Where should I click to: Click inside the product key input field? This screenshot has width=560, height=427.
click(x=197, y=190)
****************
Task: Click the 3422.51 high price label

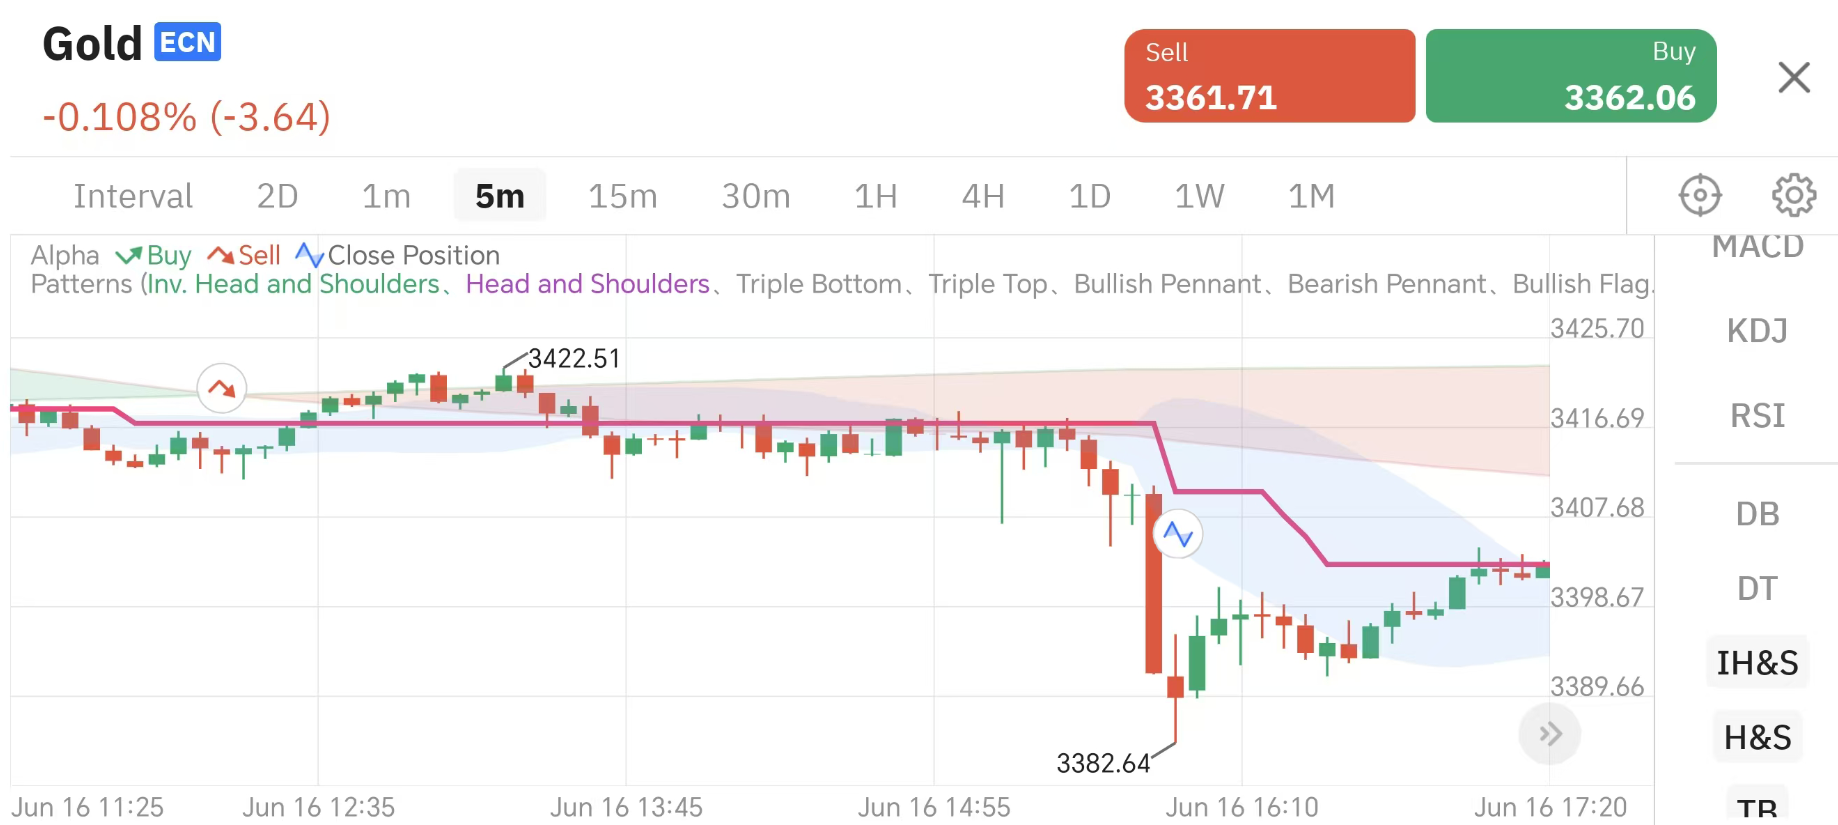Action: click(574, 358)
****************
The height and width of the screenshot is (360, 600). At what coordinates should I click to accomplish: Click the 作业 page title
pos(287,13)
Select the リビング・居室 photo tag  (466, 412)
****************
> [WHAT TO DO] All lines above from the one holding "The height and" to the one holding "Select the リビング・居室", inclusive, are to be copied exactly; no other line is wanted.

> [RESULT OF THE EXERCISE]
The height and width of the screenshot is (360, 600). At what coordinates should I click to accomplish: Click the 作业 page title
pos(287,13)
Select the リビング・居室 photo tag  (466, 412)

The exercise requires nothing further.